Faço esta pergunta porque esta foi uma das muitas lutas emblemáticas dos últimos anos, mas poderia perguntar se vão recolher os Magalhães e vendê-los em segunda-mão em África, reabrir os velhos centros de saúde por cuja manutenção se bateram muitas manifestações populares, reabrir as escolinhas com meia-dúzia de alunos, criar SCUTS onde estas são reivindicadas por autarcas, regressar ao tempo em que não havia avaliação nas escolas e estas eram geridas por conselhos directivos “democraticamente” eleitos.
Em trinta anos de democracia só em dois pequenos períodos este país governou adoptando medidas consideradas necessárias e todos se calaram, bem, não foram todos, os irredutíveis do PCP sempre pensaram que era possível recorrer à alquimia e transformar o granito da Serra da Estrela para financiar o paraíso terrestre que sempre prometeram. Por duas vezes o FMI veio pôr ordem na casa, acordaram-nos do sonho e explicaram-nos que a realidade é um pesadelo. O mesmo vai voltar a suceder.
Se o FMI mandar fechar maternidades inúteis serão fechadas, se mandarem os trabalhadores do METRO deixar de fazerem greve dia sim, dia não estes trabalham, se exigir avaliação dos professores estes serão avaliados, se exigir a extinção de municípios estes serão extintos, se impuserem o fim das SCUT os autarcas meterão o rabo entre as pernas. O Mário Nogueira não vai organizar manifestações espontâneas para chamar nomes aos homens da troika e ainda lhes vai servir o chazinho na reunião com a CGTP, a av 24 de Julho não vai ficar atulhada de autocarros das câmaras municipais que carregaram os manifestantes que vieram a Lisboa convocados pela CGTP.

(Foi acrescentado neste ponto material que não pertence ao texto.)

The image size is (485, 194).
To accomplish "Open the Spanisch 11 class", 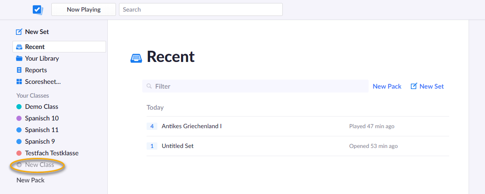I will pos(42,130).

Falavam em asfixia democrática mas agora até descobriram que um governo em gestão podia negociar um acordo em que nem os limites constitucionais serão considerados, criticavam todos os orçamentos por não promoverem o crescimento mas agora aceitam as vantagens da recessão, defendiam a desbunda municipal com o argumento da proximidade das populações mas agora descobrem que há municípios a mais. Isto é, tudo o que os governos faziam estava mal, mas tudo o que a troika decidir é para engolir como se fosse uma aspirina.
A reforma da saúde ia no bom caminho mas não se podia fechar um serviço, a avaliação era necessária mas tinha muita burocracia, a reforma da segurança social foi positiva mas insuficiente, nada estava bem porque ao mau cagador até as calças empatam. Agora vêm cá quatro fulanos que ninguém conhece, reúnem com meia dúzia de poderosos do governo, das empresas e dos sindicatos e decidem o que bem entendem.
Parece que o lema de muitos dos nossos políticos é antes governar a mando do FMI e sem perguntar a vontade dos portugueses do que ser oposição construtiva. Até aqui o lema era mandar tudo abaixo, agora vai ser fazer tudo o que eles mandam.